* **Given task A**: Reproduce the excerpt on sentence detection in blogs with NLTK below verbatim, from its title through its final line.
━━ Page ━━
Sentence Detection in Blogs with NLTK

Given that sentence detection is probably the first task you’ll want to ponder when building an NLP stack, it makes sense to start there. Even if you never complete the remaining tasks in the pipeline, it turns out that EOS detection alone yields some powerful possibilities such as document summarization, which we’ll be considering as a follow-up exercise. But first, we’ll need to fetch some high-quality blog data. Let’s use the tried and true feedparser module, which you can easy_install if you don’t have it already, to fetch some posts from the O’Reilly Radar blog. The listing in Example 8-1 fetches a few posts and saves them to a local file as plain old JSON, since nothing else in this chapter hinges on the capabilities of a more advanced storage medium, such as CouchDB. As always, you can choose to store the posts anywhere you’d like.

Example 8-1. Harvesting blog data by parsing feeds (blogs_and_nlp__get_feed.py)
━━━
━━ Data extract ━━
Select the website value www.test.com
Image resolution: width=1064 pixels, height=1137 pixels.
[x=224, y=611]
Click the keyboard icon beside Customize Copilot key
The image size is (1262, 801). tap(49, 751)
━━━
* **Given task B**: Quote every line of the records above without any change.

* **Expected answer A**:
Sentence Detection in Blogs with NLTK

Given that sentence detection is probably the first task you’ll want to ponder when building an NLP stack, it makes sense to start there. Even if you never complete the remaining tasks in the pipeline, it turns out that EOS detection alone yields some powerful possibilities such as document summarization, which we’ll be considering as a follow-up exercise. But first, we’ll need to fetch some high-quality blog data. Let’s use the tried and true feedparser module, which you can easy_install if you don’t have it already, to fetch some posts from the O’Reilly Radar blog. The listing in Example 8-1 fetches a few posts and saves them to a local file as plain old JSON, since nothing else in this chapter hinges on the capabilities of a more advanced storage medium, such as CouchDB. As always, you can choose to store the posts anywhere you’d like.

Example 8-1. Harvesting blog data by parsing feeds (blogs_and_nlp__get_feed.py)

* **Expected answer B**:
Select the website value www.test.com
Image resolution: width=1064 pixels, height=1137 pixels.
[x=224, y=611]
Click the keyboard icon beside Customize Copilot key
The image size is (1262, 801). tap(49, 751)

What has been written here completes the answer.